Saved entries

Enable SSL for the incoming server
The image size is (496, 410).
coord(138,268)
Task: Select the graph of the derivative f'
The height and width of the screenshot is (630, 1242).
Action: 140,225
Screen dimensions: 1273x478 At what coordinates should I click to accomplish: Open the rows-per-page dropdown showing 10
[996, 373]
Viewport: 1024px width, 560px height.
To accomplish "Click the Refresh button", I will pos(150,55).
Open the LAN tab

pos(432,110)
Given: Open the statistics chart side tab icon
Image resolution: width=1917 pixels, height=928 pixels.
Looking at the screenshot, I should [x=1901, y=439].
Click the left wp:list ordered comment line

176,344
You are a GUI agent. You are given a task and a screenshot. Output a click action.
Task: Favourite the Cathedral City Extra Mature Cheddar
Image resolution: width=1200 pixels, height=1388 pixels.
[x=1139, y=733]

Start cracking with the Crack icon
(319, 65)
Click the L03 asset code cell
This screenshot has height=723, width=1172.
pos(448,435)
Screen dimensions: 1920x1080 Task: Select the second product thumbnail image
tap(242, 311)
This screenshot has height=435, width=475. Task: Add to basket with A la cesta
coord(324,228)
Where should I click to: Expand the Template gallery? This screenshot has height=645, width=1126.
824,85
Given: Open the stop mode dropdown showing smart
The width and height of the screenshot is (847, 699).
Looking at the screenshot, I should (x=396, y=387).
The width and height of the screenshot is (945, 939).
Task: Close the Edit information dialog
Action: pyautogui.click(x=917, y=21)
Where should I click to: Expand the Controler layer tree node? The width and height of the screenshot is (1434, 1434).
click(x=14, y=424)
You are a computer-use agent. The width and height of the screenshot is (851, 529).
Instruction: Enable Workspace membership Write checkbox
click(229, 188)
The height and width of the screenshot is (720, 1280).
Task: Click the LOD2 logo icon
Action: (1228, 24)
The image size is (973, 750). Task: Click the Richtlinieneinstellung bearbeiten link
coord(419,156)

Aim of the exercise
Line by line, repeat the data exactly.

Written solution
Enable SSL for the incoming server
The image size is (496, 410).
coord(138,268)
Task: Select the graph of the derivative f'
The height and width of the screenshot is (630, 1242).
Action: 140,225
Screen dimensions: 1273x478 At what coordinates should I click to accomplish: Open the rows-per-page dropdown showing 10
[996, 373]
Viewport: 1024px width, 560px height.
To accomplish "Click the Refresh button", I will pos(150,55).
Open the LAN tab

pos(432,110)
Given: Open the statistics chart side tab icon
Image resolution: width=1917 pixels, height=928 pixels.
Looking at the screenshot, I should [x=1901, y=439].
Click the left wp:list ordered comment line

176,344
You are a GUI agent. You are given a task and a screenshot. Output a click action.
Task: Favourite the Cathedral City Extra Mature Cheddar
Image resolution: width=1200 pixels, height=1388 pixels.
[x=1139, y=733]

Start cracking with the Crack icon
(319, 65)
Click the L03 asset code cell
This screenshot has height=723, width=1172.
pos(448,435)
Screen dimensions: 1920x1080 Task: Select the second product thumbnail image
tap(242, 311)
This screenshot has height=435, width=475. Task: Add to basket with A la cesta
coord(324,228)
Where should I click to: Expand the Template gallery? This screenshot has height=645, width=1126.
824,85
Given: Open the stop mode dropdown showing smart
The width and height of the screenshot is (847, 699).
Looking at the screenshot, I should (x=396, y=387).
The width and height of the screenshot is (945, 939).
Task: Close the Edit information dialog
Action: pyautogui.click(x=917, y=21)
Where should I click to: Expand the Controler layer tree node? The width and height of the screenshot is (1434, 1434).
click(x=14, y=424)
You are a computer-use agent. The width and height of the screenshot is (851, 529).
Instruction: Enable Workspace membership Write checkbox
click(229, 188)
The height and width of the screenshot is (720, 1280).
Task: Click the LOD2 logo icon
Action: (1228, 24)
The image size is (973, 750). Task: Click the Richtlinieneinstellung bearbeiten link
coord(419,156)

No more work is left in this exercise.